=== WHAT TO DO ===
Pictures are not part of the copy. Write out exactly the lines from the line with "Where should I" through the end of the entries below.
━━━━━ DATASET ENTRIES
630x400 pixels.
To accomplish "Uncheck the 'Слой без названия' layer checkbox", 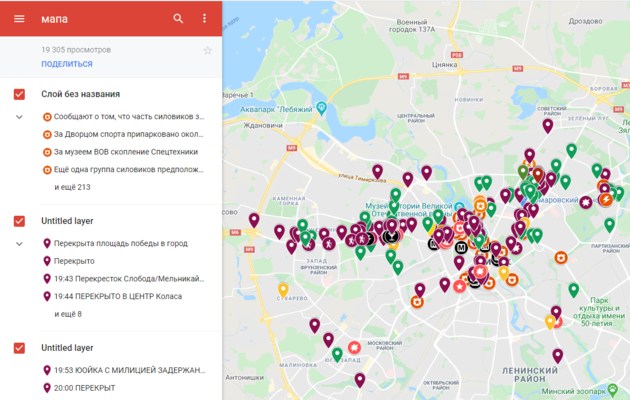I will click(19, 94).
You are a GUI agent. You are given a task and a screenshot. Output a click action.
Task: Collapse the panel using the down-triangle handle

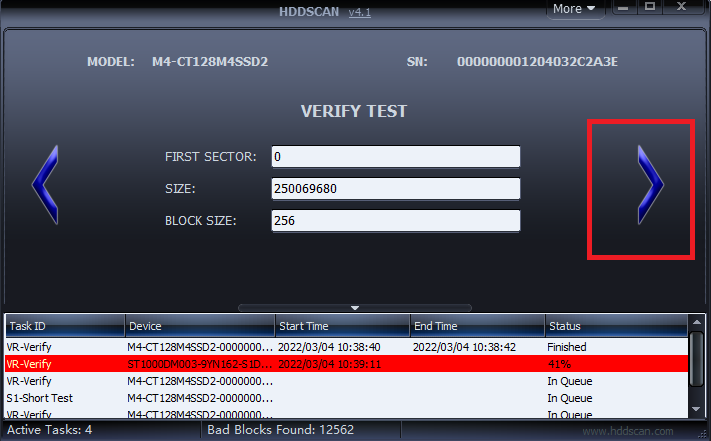(x=355, y=308)
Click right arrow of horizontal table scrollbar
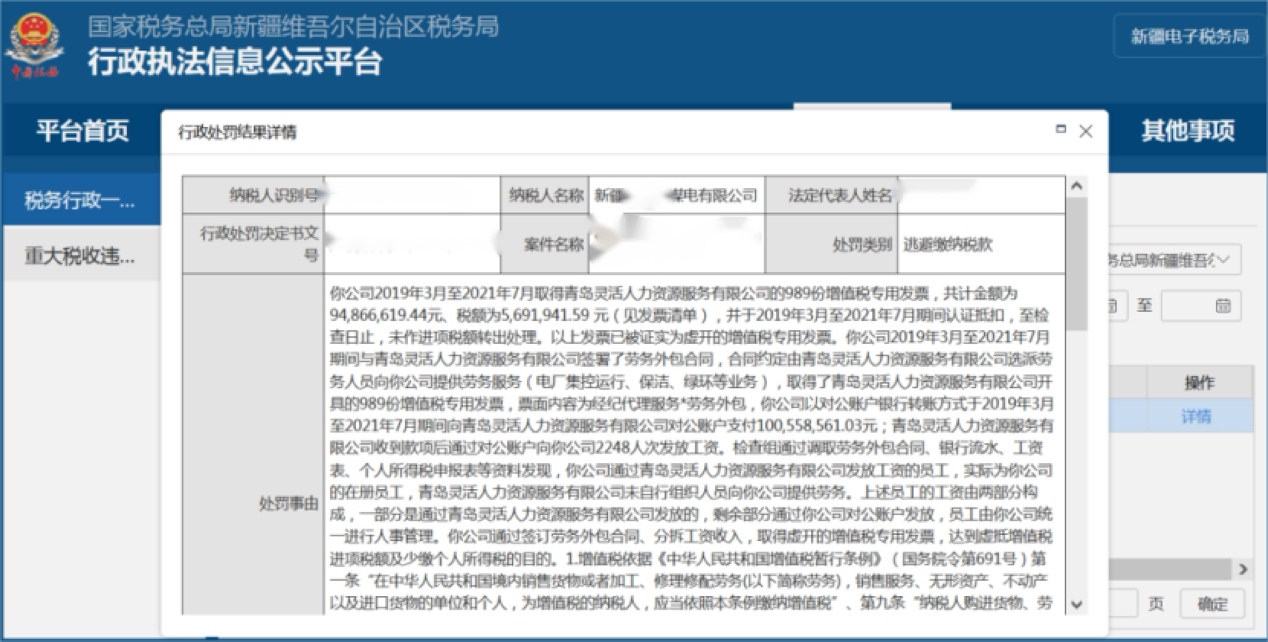The width and height of the screenshot is (1268, 642). tap(1243, 569)
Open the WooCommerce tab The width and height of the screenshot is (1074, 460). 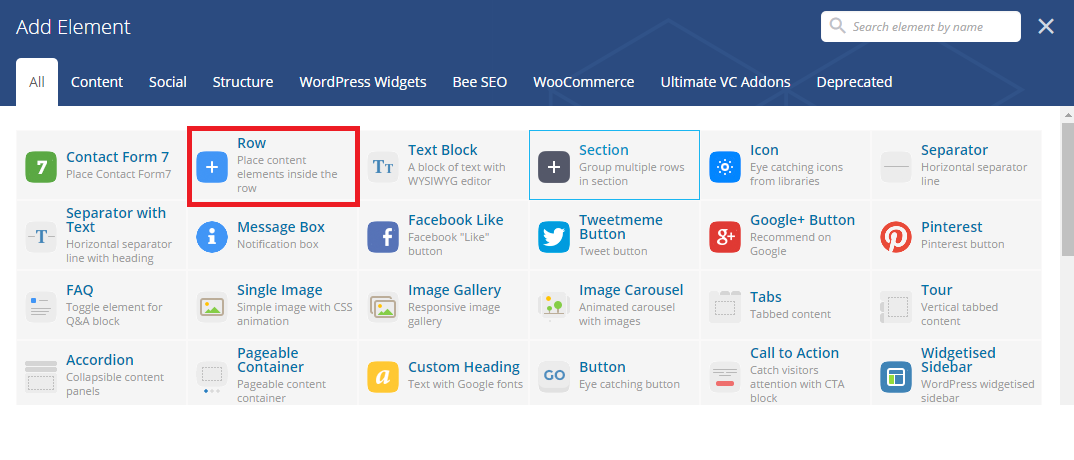pyautogui.click(x=583, y=82)
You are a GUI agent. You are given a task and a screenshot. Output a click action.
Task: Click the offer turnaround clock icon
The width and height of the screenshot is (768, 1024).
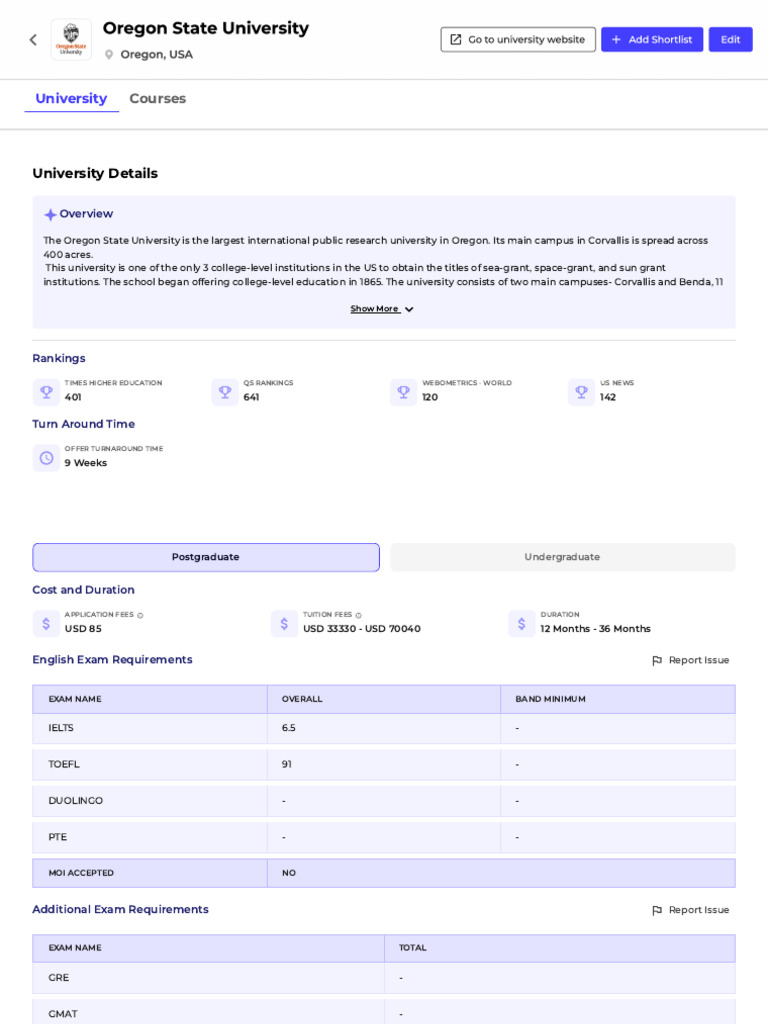pos(46,458)
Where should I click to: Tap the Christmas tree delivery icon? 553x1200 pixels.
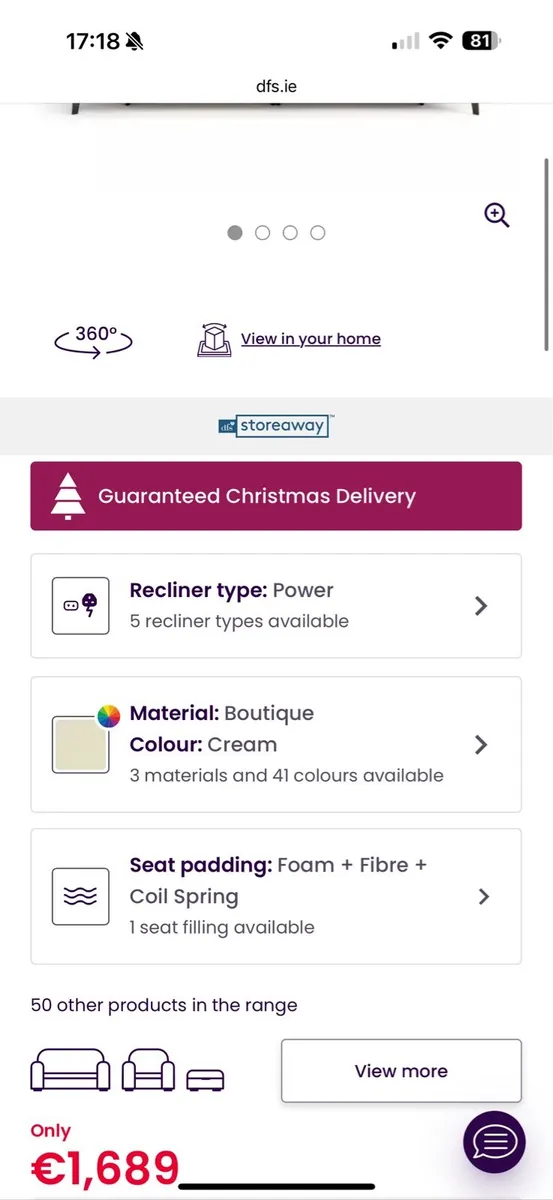(x=67, y=495)
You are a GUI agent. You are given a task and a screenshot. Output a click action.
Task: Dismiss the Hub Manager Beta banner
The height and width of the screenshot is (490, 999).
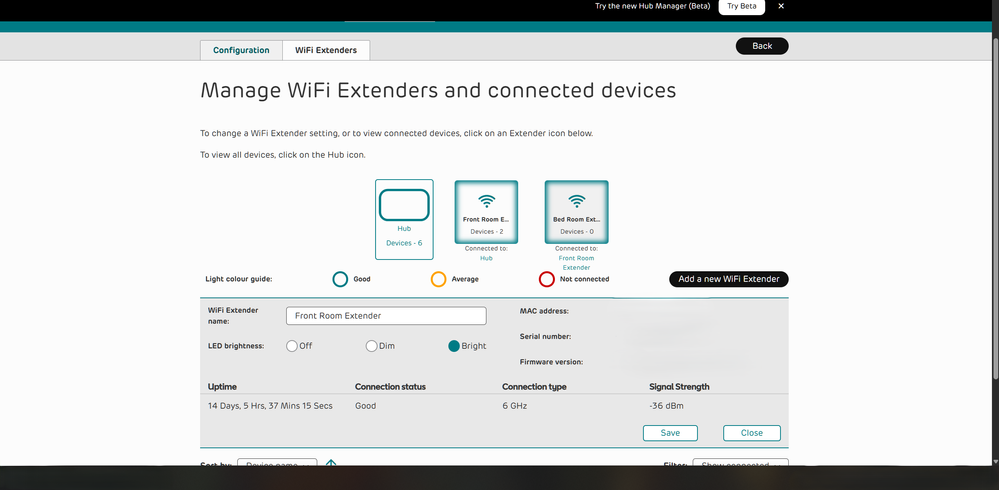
━━━━━━━━━━
=== SOLUTION FOR THIS TASK ===
Where should I click to: Tap the Christmas tree delivery icon? 553x1200 pixels.
(x=67, y=495)
You are a GUI agent. You are given a task and a screenshot. Output a click action.
Task: Dismiss the Hub Manager Beta banner
The height and width of the screenshot is (490, 999).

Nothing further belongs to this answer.